A structured set of objections, weighed in public.

Desk editor's note, referee report, simulated authors' rebuttal, and a circularity audit. Tearing a paper down is the easy half of reading it; the pith above is the substance, this is the friction.

Referee Report

2 major / 2 minor

Summary. The manuscript proposes Dual-Stream MLP (DS-MLP) for CTR prediction. It employs knowledge distillation to transfer explicit feature-interaction capacity from an auxiliary stream into a main MLP, while a parallel MLP captures implicit interactions; two alignment strategies are introduced to balance the streams. The final deployed model is a standard MLP that is reported to reach state-of-the-art performance on three standard benchmarks while remaining computationally efficient.

Significance. If the distillation successfully embeds explicit interaction modeling into the main MLP and the alignment losses demonstrably prevent stream dominance, the result would show that complex dual-stream architectures can be reduced to a single vanilla MLP at inference time. This would offer a scalable, low-overhead alternative for large-scale recommendation systems and could shift practice away from explicit interaction modules.

major comments (2)
  1. [Abstract and §4] Abstract and §4 (Experiments): the headline claim that distillation consolidates explicit interaction capacity into the final MLP (so that no explicit module is needed at deployment) is load-bearing, yet the provided text supplies no ablation that isolates the teacher stream (e.g., main MLP trained without distillation loss or without the explicit teacher). Without such controls it is impossible to rule out that reported gains arise from ordinary hyper-parameter search rather than the proposed consolidation mechanism.
  2. [§3.2] §3.2 (Alignment strategies): the two alignment losses are presented as necessary to prevent one stream from dominating, but no quantitative diagnostics (loss curves, contribution ratios, or intermediate prediction metrics) are referenced that would confirm balanced contribution; this leaves the second major design claim unsupported by visible evidence.
minor comments (2)
  1. [Abstract] The abstract states that code is released at a GitHub link; the repository should be checked for reproducibility of the three-benchmark results before final acceptance.
  2. [§3.2] Notation for the two alignment losses (Eqs. in §3.2) should be made consistent with the overall training objective in §3.3 to avoid reader confusion.

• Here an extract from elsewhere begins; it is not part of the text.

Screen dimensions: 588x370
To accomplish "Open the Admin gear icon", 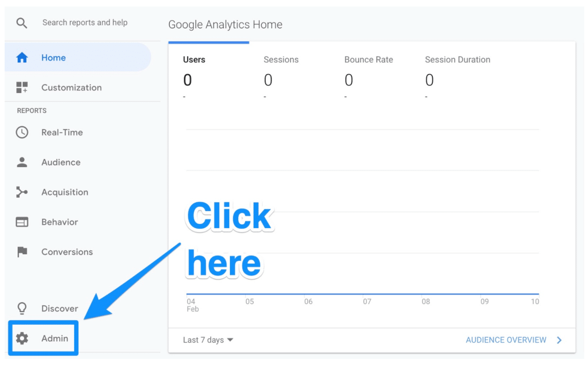I will (x=22, y=338).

Simulated Author's Rebuttal

2 responses · 0 unresolved

Thank you for the constructive feedback on our manuscript. We address each major comment below and agree that additional experiments will strengthen the presentation of our claims regarding the distillation mechanism and alignment strategies.

read point-by-point responses
  1. Referee: [Abstract and §4] Abstract and §4 (Experiments): the headline claim that distillation consolidates explicit interaction capacity into the final MLP (so that no explicit module is needed at deployment) is load-bearing, yet the provided text supplies no ablation that isolates the teacher stream (e.g., main MLP trained without distillation loss or without the explicit teacher). Without such controls it is impossible to rule out that reported gains arise from ordinary hyper-parameter search rather than the proposed consolidation mechanism.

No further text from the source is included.